# RECORDS PROVIDED
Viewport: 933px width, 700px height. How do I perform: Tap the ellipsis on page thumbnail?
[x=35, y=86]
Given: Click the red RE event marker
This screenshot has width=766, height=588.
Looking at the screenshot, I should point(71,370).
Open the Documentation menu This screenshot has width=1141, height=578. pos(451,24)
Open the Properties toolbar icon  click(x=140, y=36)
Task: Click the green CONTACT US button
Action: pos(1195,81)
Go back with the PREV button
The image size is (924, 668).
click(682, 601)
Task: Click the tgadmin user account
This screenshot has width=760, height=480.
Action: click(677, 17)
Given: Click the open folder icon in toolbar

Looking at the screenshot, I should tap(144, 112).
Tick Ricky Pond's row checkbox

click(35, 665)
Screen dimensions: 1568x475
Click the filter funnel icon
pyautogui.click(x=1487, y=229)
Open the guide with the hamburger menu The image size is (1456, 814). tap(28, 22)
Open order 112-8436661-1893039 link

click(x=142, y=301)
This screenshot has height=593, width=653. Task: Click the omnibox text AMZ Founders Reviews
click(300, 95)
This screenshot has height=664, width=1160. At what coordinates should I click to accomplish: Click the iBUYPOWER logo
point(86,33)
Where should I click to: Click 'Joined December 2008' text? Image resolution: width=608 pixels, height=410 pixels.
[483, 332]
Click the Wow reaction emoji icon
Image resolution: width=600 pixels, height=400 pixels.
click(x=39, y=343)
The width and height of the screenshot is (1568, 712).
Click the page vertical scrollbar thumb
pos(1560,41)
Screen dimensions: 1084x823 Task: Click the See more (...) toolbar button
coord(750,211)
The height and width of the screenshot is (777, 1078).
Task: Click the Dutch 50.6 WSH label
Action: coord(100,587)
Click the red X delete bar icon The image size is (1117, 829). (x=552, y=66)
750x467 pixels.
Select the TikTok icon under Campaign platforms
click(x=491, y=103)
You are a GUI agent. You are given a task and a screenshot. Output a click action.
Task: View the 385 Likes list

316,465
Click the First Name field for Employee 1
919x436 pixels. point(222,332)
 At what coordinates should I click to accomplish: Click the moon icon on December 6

# EXERCISE OBJECTIVE
All lines from the one that holds "Click the First Name field for Employee 1" through the end of the material, both ends included, should be restated exactly.

# ANSWER SECTION
Click the First Name field for Employee 1
919x436 pixels. point(222,332)
 At what coordinates should I click to accomplish: Click the moon icon on December 6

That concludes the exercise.